Supplied data:
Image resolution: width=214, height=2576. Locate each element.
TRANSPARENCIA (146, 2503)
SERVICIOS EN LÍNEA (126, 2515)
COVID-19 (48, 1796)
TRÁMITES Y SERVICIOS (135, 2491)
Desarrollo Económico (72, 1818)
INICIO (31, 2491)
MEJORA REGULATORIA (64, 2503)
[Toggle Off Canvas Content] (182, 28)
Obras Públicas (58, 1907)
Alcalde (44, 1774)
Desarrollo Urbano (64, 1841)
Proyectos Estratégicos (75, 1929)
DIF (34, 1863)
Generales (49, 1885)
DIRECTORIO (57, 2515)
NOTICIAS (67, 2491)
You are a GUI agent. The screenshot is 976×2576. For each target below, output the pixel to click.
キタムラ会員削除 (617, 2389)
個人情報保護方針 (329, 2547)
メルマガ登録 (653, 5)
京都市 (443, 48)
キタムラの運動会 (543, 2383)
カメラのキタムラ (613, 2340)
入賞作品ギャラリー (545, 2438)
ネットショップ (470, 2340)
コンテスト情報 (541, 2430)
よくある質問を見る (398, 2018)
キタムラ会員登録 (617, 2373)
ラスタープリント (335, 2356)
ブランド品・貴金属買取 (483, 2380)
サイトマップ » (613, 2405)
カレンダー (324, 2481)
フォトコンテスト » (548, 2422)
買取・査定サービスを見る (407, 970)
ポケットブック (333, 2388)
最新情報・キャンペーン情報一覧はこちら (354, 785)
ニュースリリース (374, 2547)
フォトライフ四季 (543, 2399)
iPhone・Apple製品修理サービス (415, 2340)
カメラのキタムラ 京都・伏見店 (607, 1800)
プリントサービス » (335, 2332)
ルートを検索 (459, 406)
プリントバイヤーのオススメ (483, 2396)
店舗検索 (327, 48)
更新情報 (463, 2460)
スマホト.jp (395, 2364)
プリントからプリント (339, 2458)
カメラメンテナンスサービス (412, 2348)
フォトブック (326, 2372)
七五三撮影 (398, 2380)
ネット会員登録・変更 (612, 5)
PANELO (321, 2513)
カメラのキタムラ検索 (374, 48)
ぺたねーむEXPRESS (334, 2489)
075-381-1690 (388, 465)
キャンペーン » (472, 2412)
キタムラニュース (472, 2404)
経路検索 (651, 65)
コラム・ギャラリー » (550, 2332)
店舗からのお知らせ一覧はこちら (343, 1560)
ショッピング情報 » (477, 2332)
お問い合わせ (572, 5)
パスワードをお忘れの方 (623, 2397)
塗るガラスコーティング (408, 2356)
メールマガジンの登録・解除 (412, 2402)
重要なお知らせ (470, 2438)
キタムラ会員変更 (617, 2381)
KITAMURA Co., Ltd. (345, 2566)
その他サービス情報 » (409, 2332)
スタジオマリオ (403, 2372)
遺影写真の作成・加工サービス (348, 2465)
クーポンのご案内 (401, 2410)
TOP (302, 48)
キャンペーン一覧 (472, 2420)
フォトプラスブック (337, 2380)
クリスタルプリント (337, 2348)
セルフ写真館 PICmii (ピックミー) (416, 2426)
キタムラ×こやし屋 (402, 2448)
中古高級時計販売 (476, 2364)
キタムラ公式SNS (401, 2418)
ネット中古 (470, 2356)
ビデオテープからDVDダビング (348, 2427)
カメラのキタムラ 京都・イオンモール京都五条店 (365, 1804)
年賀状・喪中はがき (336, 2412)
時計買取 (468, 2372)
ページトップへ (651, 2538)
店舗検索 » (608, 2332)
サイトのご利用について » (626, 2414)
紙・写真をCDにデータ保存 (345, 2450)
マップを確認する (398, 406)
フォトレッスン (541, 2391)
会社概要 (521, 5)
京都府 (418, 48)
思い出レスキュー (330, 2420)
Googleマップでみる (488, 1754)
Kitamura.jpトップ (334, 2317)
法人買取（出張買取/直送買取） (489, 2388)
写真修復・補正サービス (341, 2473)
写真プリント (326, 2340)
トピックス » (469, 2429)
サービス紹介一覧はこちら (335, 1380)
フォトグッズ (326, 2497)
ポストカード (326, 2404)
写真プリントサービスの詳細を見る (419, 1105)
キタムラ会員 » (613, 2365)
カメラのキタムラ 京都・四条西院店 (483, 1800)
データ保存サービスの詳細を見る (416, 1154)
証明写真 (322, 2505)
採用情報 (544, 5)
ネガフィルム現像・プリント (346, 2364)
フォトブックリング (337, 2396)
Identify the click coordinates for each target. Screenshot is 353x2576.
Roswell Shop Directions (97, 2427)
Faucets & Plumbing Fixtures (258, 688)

Exercise:
Only lines that hold the string "SERVICIOS" belong in the answer, so copy every one of them from the records.

Solution to this task:
SERVICIOS EN LÍNEA (126, 2515)
TRÁMITES Y SERVICIOS (135, 2491)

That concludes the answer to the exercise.